1 Jacob called for his sons and said, “Gather and I will tell you what will happen to you at the end of days.

However, in his blessings to his 12 sons, he does not reveal much about the future.

Summing Up

What we see in these verses is Jacob’s growth as a prophet.

At the beginning, God only communicates with him via dreams (Points 1 – 3).

Then (Point 4) Jacob has grown and can see angels. In fact, at the beginning Jacob had to be directed to the place where he would have a prophetic vision. But in Point 4, the angels come to where he is. This is based on the use of the root pey-gimmel-ayin in both (1) and (4).

In Points 5 and 6 Jacob has direct encounters with angels, a further demonstration of his spiritual growth.

In Points 7 and 8, God appears to Jacob directly not in a dream.

However, Point 9 seems to indicate a backward step, since God only grants Jacob a partial prophetic experience. Rashi explains this is because God is still hiding from Jacob the fact that Joseph is still alive.
= = =
== GIVEN INSTRUCTION A ==
Update the passage on Jacob, starting with "1 Jacob called" and going on through "(Points 1 – 3).", and replace "dreams" with "visions".
The entries have no connection to the passage on Jacob.

Records for locating displayed items
= = =
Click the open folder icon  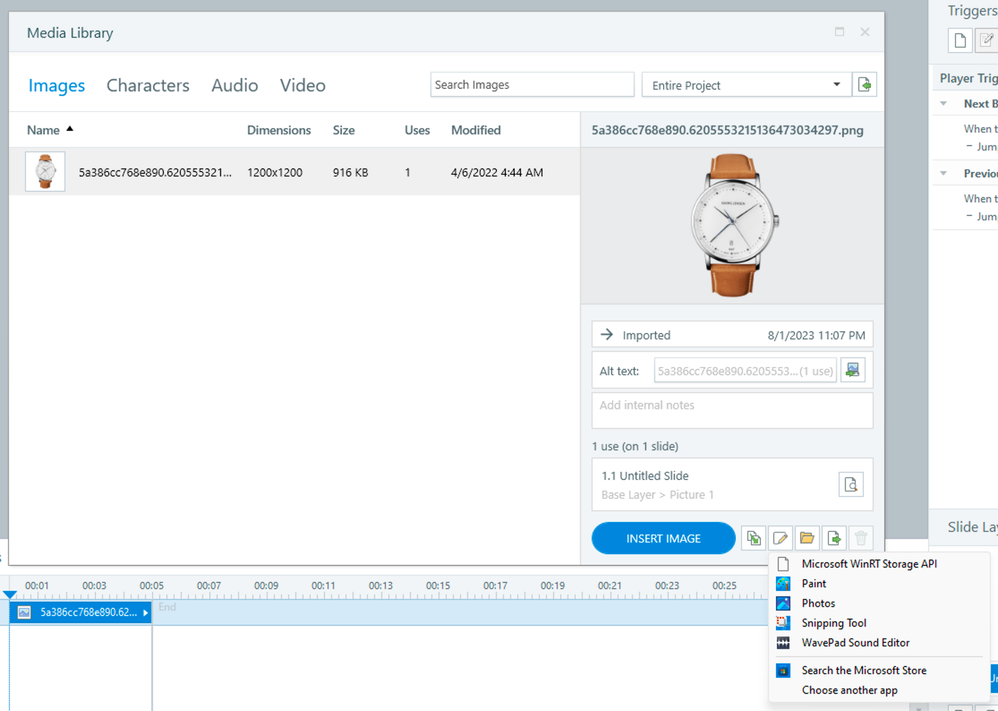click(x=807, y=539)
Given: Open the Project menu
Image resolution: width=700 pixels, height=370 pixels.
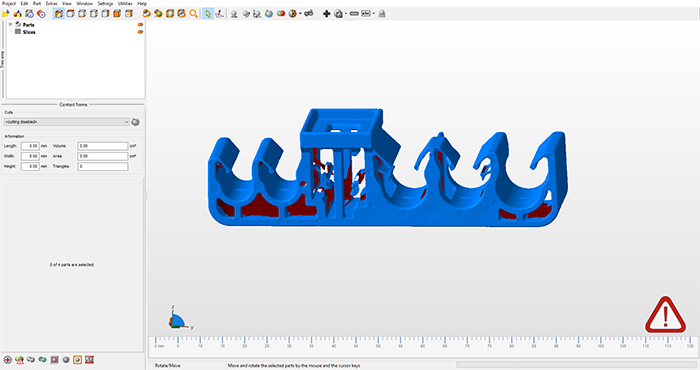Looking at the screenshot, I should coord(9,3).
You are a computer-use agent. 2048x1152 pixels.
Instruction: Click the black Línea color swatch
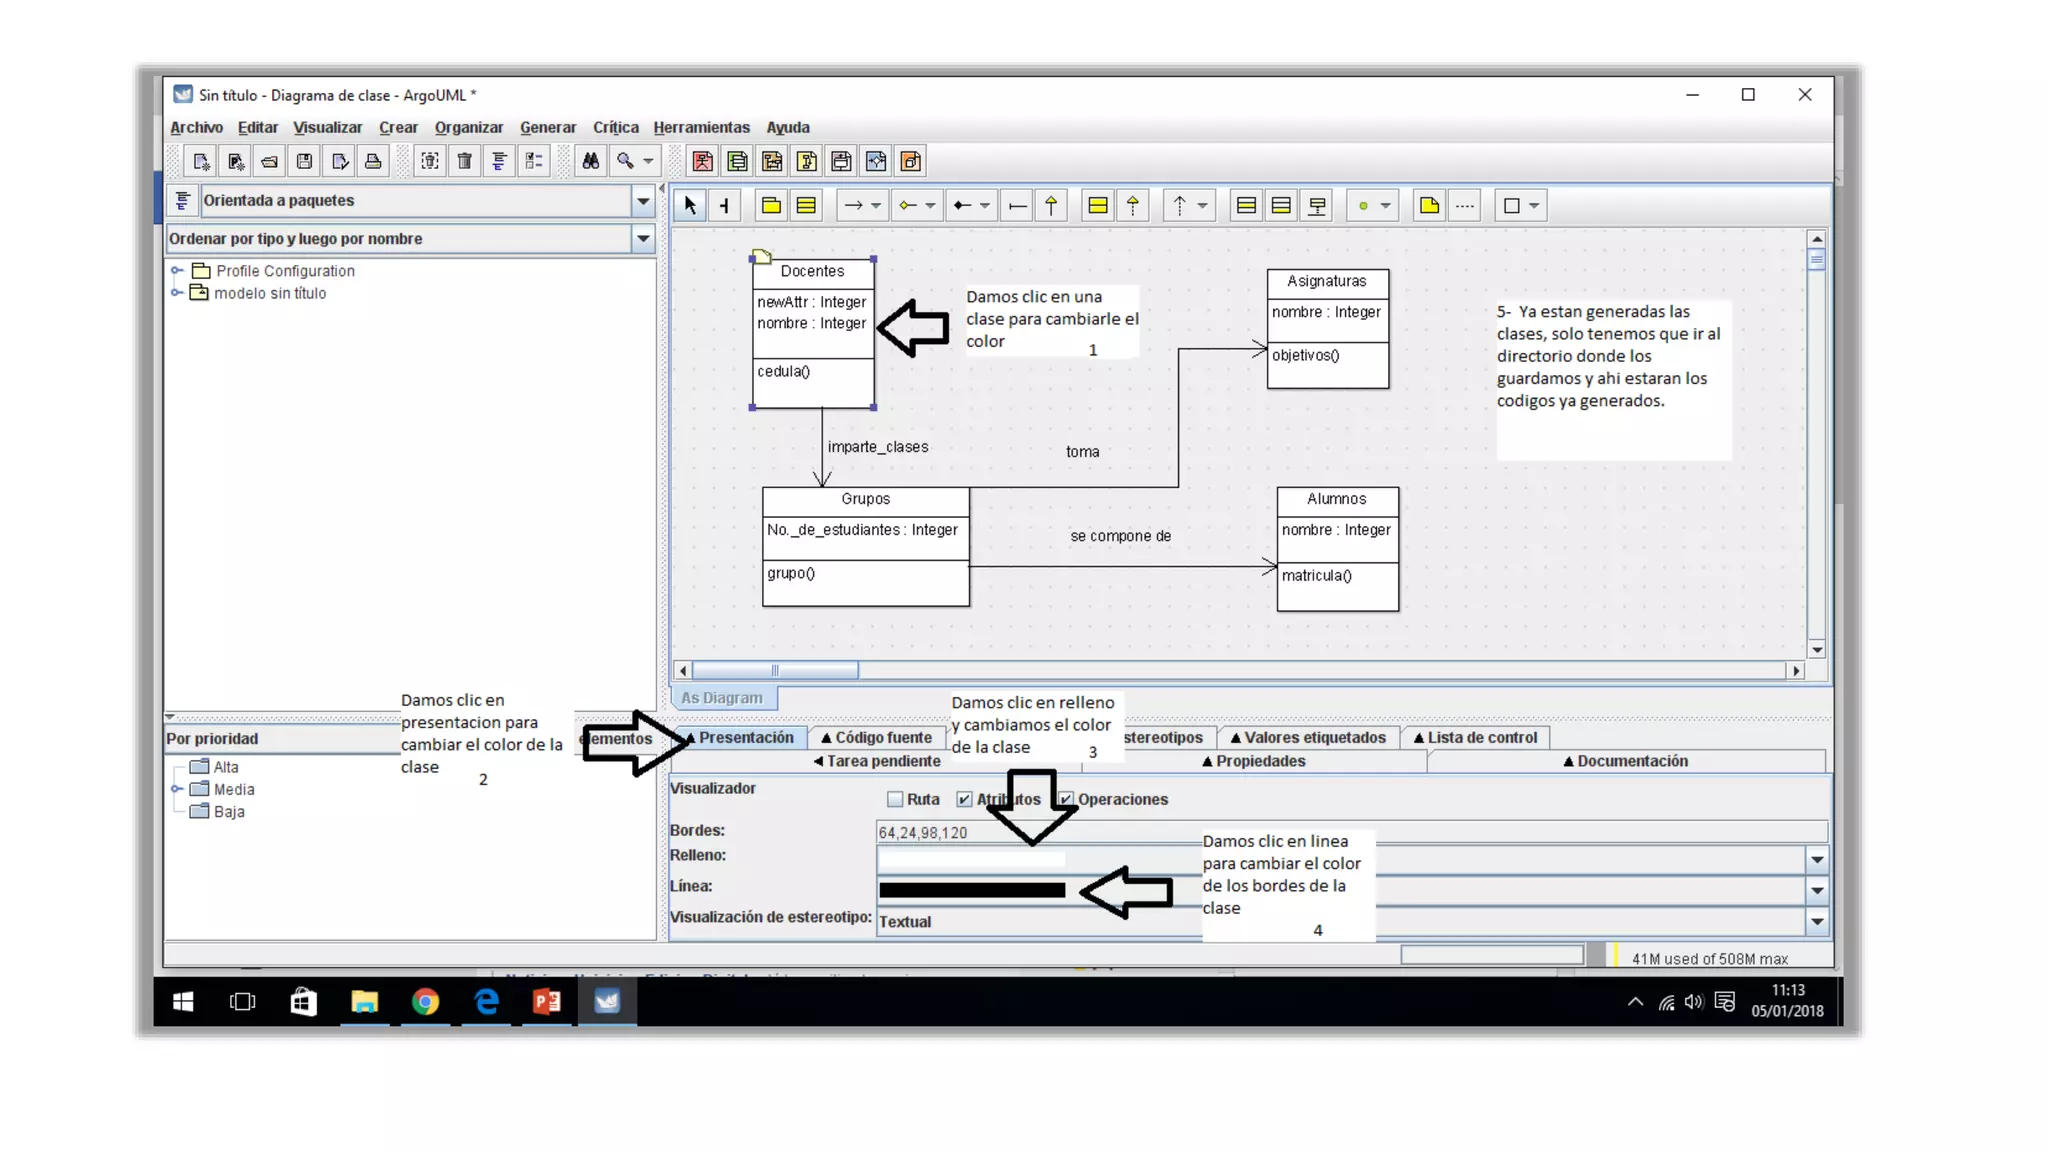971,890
= = =
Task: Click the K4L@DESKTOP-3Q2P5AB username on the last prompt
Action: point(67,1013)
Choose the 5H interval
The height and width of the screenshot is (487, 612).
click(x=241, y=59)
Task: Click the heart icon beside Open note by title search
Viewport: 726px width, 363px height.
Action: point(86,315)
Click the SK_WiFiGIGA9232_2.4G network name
= = =
== GIVEN INSTRUCTION B ==
State how many lines of the entries contain the string "width", giving only the number.

== CORRECT RESPONSE A ==
1 Jacob called for his sons and said, “Gather and I will tell you what will happen to you at the end of days.

However, in his blessings to his 12 sons, he does not reveal much about the future.

Summing Up

What we see in these verses is Jacob’s growth as a prophet.

At the beginning, God only communicates with him via visions (Points 1 – 3).

== CORRECT RESPONSE B ==
3